A verdadeira inovação nasce no cruzamento entre o desejo humano, a tecnologia disponível e a viabilidade económica. O design é uma disciplina que pode catalisar este cruzamento, pois trabalha sobre estes três pilares.
Na medida em que o Design tem diversas áreas de especialização – produto, gráfico, multimédia, interiores, entre outros – é utilizado pelas empresas de diferentes modos. O quadro 1 apresenta algumas aplicações do design de acordo com objectivos de negócio explícitos.
Contudo o design pode (e deve) ser utilizado pelas empresas de um modo mais abrangente, com o intuito de participar de forma efectiva na potenciação do seu desempenho. Existem diferentes níveis de aplicação do design nas empresas e são vários os estudos (e evidências) que demonstram a sua eficácia no crescimento económico das mesmas.
1 – Sem design
As empresas que se encontram neste patamar são as que não aplicam o design no desenvolvimento dos seus produtos, ou o fazem através de profissionais de outras áreas. Geralmente resulta em produtos que não consideram as necessidades dos consumidores a que se destinam.
2 – Design enquanto estilismo
Em nome de uma aparente “modernização” dos produtos, existe uma preocupação com a aparência exterior do produto ou do serviço. Por vezes é contratado um designer externo à empresa numa fase avançada do processo de desenvolvimento de produtos, de modo a que este possa adaptar a imagem, seja ela física ou virtual, do produto / serviço.

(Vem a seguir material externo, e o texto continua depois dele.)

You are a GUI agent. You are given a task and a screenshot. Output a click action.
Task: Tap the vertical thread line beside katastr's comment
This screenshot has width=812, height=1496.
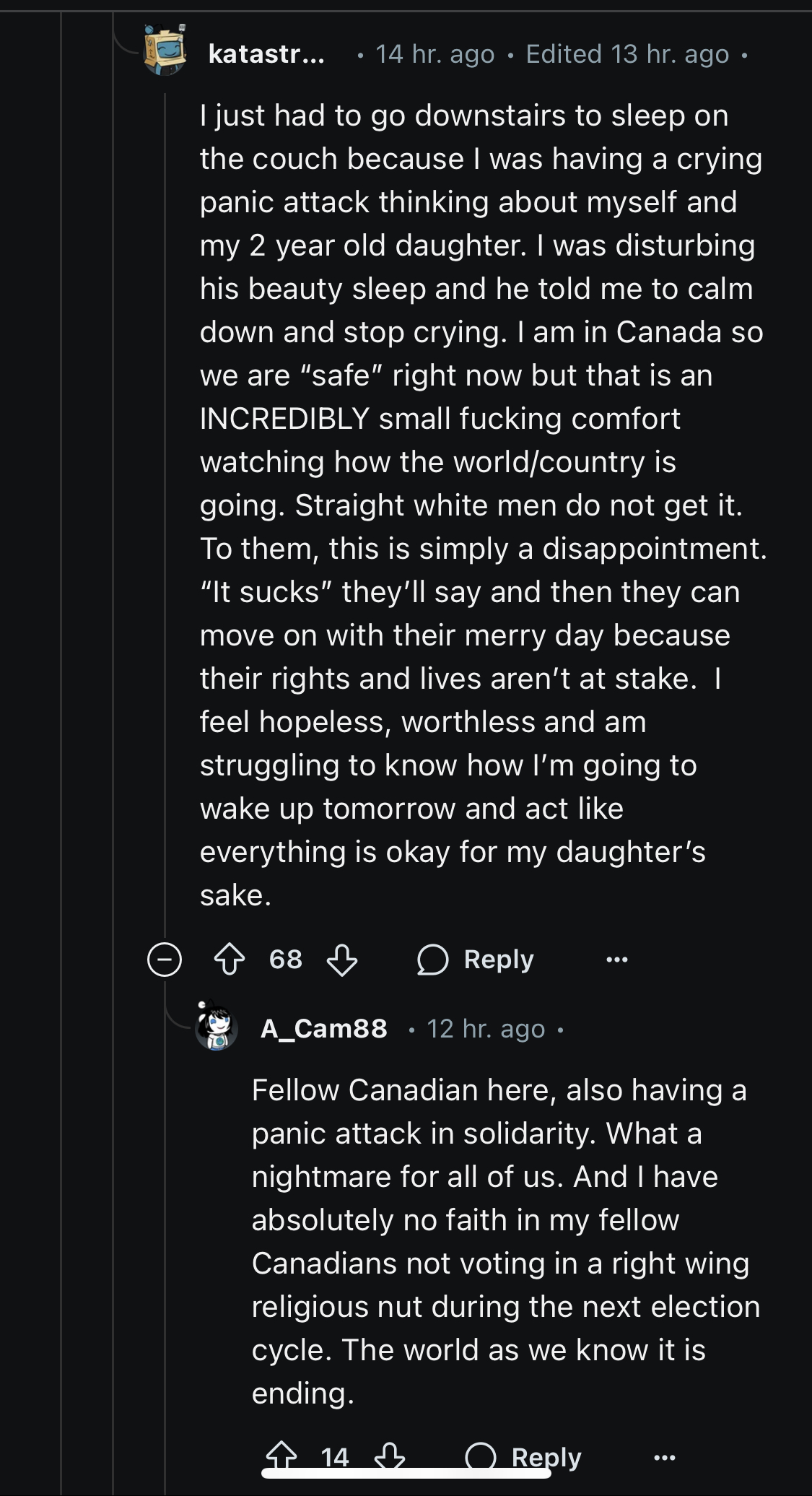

3 – Design enquanto processo
Neste patamar de utilização do design, compreende-se que é possível melhorar o desempenho do produto a desenvolver, se houver uma relação mais próxima entre concepção e produção. Integrando estas fases e promovendo uma colaboração mais profícua entre os profissionais nela envolvidos conseguem-se projectar produtos que estão mais adaptados à realidade dos futuros utilizadores. Deste modo a pesquisa sobre comportamento de consumidores, prototipagem de soluções antes de lançar no mercado e modularização fazem parte do ciclo normal de produção.
A racionalidade da actividade central da empresa, projectada de raiz com a concepção do produto permite optimizar os recursos técnicos, humanos e económicos para que se possa expandir para áreas de negócio latentes à central. Tal acontece com o design a ser permanentemente realizado por profissionais inseridos em equipas multidisciplinares, em parceria com o cliente e considerando a concorrência, numa óptica de melhoria contínua.
É neste estádio de uso do design que normalmente as empresas diversificam a sua oferta de produtos, pensando estrategicamente nas suas capacidades de modo mais amplo.
Neste patamar operam as empresas de mobiliário que começam a fornecer serviços de interiores, serralharias que fazem montagem de stands para feiras, fundições que lançam linhas de equipamento urbano, entre outros exemplos.
4 – Design enquanto estratégia
O design faz parte da estratégia geral da empresa, influenciando o futuro da organização. O design é o interface que concilia os interesses dos stakeholders com os da própria empresa, com o intuito de criar valor para os dois. A aplicação não é só estratégica, mas também táctica, optimizando o nível operacional das tarefas exercidas no seio da empresa.